SOURCE TEXT
=-=-=-=-=
Eileen Yin-Fei Lo (May 4, 1937 – November 13, 2022) was a chef. She authored eleven cookbooks on Chinese cuisine.

Early life and education

China 
Lo was born in Shun Tak, a district of Guangdong, China. At the age of five, she began to cook which was encouraged by her parents, particularly her mother who believed that "children should know how to do everything", and a father who had traveled widely and was familiar with foreign cuisines. Early influences also included her grandmother who instilled in her the techniques and culture of cooking while she was still a child.

Hong Kong 
In 1950, Lo fled the Chinese Revolution to live with relatives in Hong Kong. While there she learned English and further enhanced her knowledge of cooking by researching cuisines from all of the regions of China and taking lessons from an aunt who was herself a highly accomplished cook.

Career

United States 
After moving to the United States, she was urged by friends to teach Chinese cookery which she began to do in the early 1970s. For many years she taught in her home, from beginners to master classes. In 1976, she was invited to join the cooking and nutrition staff of the China Institute in New York City and taught there for more than twenty years. She has also taught Chinese cookery at The New School University in New York City.
=-=-=-=-=
DATA PROVIDED
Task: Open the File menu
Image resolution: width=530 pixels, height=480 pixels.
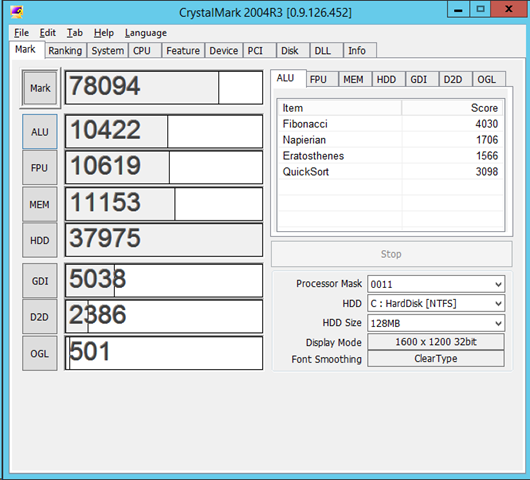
=-=-=-=-=
GIVEN REQUEST
Copy out the Eileen Yin-Fei Lo biography from the top of the page word for word, keeping every heading and paragraph break.

RESULT OF THIS EXERCISE
Eileen Yin-Fei Lo (May 4, 1937 – November 13, 2022) was a chef. She authored eleven cookbooks on Chinese cuisine.

Early life and education

China 
Lo was born in Shun Tak, a district of Guangdong, China. At the age of five, she began to cook which was encouraged by her parents, particularly her mother who believed that "children should know how to do everything", and a father who had traveled widely and was familiar with foreign cuisines. Early influences also included her grandmother who instilled in her the techniques and culture of cooking while she was still a child.

Hong Kong 
In 1950, Lo fled the Chinese Revolution to live with relatives in Hong Kong. While there she learned English and further enhanced her knowledge of cooking by researching cuisines from all of the regions of China and taking lessons from an aunt who was herself a highly accomplished cook.

Career

United States 
After moving to the United States, she was urged by friends to teach Chinese cookery which she began to do in the early 1970s. For many years she taught in her home, from beginners to master classes. In 1976, she was invited to join the cooking and nutrition staff of the China Institute in New York City and taught there for more than twenty years. She has also taught Chinese cookery at The New School University in New York City.